**Direction**
Reproduce the data below, swapping every "particular element" for "specific element" and leaving everything else unchanged.

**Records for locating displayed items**

● ● ●

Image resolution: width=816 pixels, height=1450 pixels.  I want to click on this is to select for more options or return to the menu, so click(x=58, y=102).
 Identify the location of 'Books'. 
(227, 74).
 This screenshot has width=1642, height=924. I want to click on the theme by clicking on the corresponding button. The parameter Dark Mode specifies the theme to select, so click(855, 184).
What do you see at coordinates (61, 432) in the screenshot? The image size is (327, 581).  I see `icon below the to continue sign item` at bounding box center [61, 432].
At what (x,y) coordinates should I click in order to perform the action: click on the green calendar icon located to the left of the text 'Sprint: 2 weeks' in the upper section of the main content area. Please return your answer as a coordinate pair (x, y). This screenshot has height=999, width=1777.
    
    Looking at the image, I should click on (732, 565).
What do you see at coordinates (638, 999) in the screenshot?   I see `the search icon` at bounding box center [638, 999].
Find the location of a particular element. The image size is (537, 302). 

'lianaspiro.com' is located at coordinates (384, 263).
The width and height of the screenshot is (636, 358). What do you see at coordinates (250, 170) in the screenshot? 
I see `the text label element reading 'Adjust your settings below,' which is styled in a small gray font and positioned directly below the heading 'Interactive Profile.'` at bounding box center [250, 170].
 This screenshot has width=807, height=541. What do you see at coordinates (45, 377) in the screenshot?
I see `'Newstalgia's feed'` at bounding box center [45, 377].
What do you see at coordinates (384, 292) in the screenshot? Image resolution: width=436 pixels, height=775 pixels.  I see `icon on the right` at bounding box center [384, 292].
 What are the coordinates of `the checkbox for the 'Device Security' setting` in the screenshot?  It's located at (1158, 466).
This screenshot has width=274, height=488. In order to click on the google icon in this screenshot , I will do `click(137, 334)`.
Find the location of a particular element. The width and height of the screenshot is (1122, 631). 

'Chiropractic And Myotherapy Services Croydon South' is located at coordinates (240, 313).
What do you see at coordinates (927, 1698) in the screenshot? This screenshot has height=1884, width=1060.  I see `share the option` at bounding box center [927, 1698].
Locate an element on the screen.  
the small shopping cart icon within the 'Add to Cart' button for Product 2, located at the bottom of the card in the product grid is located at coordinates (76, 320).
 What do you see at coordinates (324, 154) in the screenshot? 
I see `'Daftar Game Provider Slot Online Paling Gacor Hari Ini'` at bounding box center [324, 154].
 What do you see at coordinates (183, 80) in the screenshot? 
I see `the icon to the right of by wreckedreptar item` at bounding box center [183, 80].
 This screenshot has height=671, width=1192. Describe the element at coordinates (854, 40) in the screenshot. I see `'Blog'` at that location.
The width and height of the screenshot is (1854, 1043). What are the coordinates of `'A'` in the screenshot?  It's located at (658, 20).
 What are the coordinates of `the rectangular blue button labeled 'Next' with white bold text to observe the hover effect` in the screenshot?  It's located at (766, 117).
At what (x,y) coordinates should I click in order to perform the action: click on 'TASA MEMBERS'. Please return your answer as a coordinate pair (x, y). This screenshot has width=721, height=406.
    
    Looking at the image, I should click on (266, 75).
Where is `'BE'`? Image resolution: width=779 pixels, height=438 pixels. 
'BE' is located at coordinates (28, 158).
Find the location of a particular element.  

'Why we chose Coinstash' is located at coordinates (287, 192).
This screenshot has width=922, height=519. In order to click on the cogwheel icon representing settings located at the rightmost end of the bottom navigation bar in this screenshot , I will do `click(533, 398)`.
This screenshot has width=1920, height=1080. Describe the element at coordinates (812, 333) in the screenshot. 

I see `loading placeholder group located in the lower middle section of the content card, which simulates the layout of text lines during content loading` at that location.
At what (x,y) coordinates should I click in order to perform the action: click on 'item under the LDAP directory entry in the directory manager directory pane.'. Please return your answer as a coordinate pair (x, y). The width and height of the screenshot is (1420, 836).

● ● ●

**Result**
Image resolution: width=816 pixels, height=1450 pixels.  I want to click on this is to select for more options or return to the menu, so click(x=58, y=102).
 Identify the location of 'Books'. 
(227, 74).
 This screenshot has width=1642, height=924. I want to click on the theme by clicking on the corresponding button. The parameter Dark Mode specifies the theme to select, so click(855, 184).
What do you see at coordinates (61, 432) in the screenshot? The image size is (327, 581).  I see `icon below the to continue sign item` at bounding box center [61, 432].
At what (x,y) coordinates should I click in order to perform the action: click on the green calendar icon located to the left of the text 'Sprint: 2 weeks' in the upper section of the main content area. Please return your answer as a coordinate pair (x, y). This screenshot has height=999, width=1777.
    
    Looking at the image, I should click on (732, 565).
What do you see at coordinates (638, 999) in the screenshot?   I see `the search icon` at bounding box center [638, 999].
Find the location of a specific element. The image size is (537, 302). 

'lianaspiro.com' is located at coordinates (384, 263).
The width and height of the screenshot is (636, 358). What do you see at coordinates (250, 170) in the screenshot? 
I see `the text label element reading 'Adjust your settings below,' which is styled in a small gray font and positioned directly below the heading 'Interactive Profile.'` at bounding box center [250, 170].
 This screenshot has width=807, height=541. What do you see at coordinates (45, 377) in the screenshot?
I see `'Newstalgia's feed'` at bounding box center [45, 377].
What do you see at coordinates (384, 292) in the screenshot? Image resolution: width=436 pixels, height=775 pixels.  I see `icon on the right` at bounding box center [384, 292].
 What are the coordinates of `the checkbox for the 'Device Security' setting` in the screenshot?  It's located at (1158, 466).
This screenshot has width=274, height=488. In order to click on the google icon in this screenshot , I will do `click(137, 334)`.
Find the location of a specific element. The width and height of the screenshot is (1122, 631). 

'Chiropractic And Myotherapy Services Croydon South' is located at coordinates (240, 313).
What do you see at coordinates (927, 1698) in the screenshot? This screenshot has height=1884, width=1060.  I see `share the option` at bounding box center [927, 1698].
Locate an element on the screen.  
the small shopping cart icon within the 'Add to Cart' button for Product 2, located at the bottom of the card in the product grid is located at coordinates (76, 320).
 What do you see at coordinates (324, 154) in the screenshot? 
I see `'Daftar Game Provider Slot Online Paling Gacor Hari Ini'` at bounding box center [324, 154].
 What do you see at coordinates (183, 80) in the screenshot? 
I see `the icon to the right of by wreckedreptar item` at bounding box center [183, 80].
 This screenshot has height=671, width=1192. Describe the element at coordinates (854, 40) in the screenshot. I see `'Blog'` at that location.
The width and height of the screenshot is (1854, 1043). What are the coordinates of `'A'` in the screenshot?  It's located at (658, 20).
 What are the coordinates of `the rectangular blue button labeled 'Next' with white bold text to observe the hover effect` in the screenshot?  It's located at (766, 117).
At what (x,y) coordinates should I click in order to perform the action: click on 'TASA MEMBERS'. Please return your answer as a coordinate pair (x, y). This screenshot has width=721, height=406.
    
    Looking at the image, I should click on (266, 75).
Where is `'BE'`? Image resolution: width=779 pixels, height=438 pixels. 
'BE' is located at coordinates (28, 158).
Find the location of a specific element.  

'Why we chose Coinstash' is located at coordinates (287, 192).
This screenshot has width=922, height=519. In order to click on the cogwheel icon representing settings located at the rightmost end of the bottom navigation bar in this screenshot , I will do `click(533, 398)`.
This screenshot has width=1920, height=1080. Describe the element at coordinates (812, 333) in the screenshot. 

I see `loading placeholder group located in the lower middle section of the content card, which simulates the layout of text lines during content loading` at that location.
At what (x,y) coordinates should I click in order to perform the action: click on 'item under the LDAP directory entry in the directory manager directory pane.'. Please return your answer as a coordinate pair (x, y). The width and height of the screenshot is (1420, 836).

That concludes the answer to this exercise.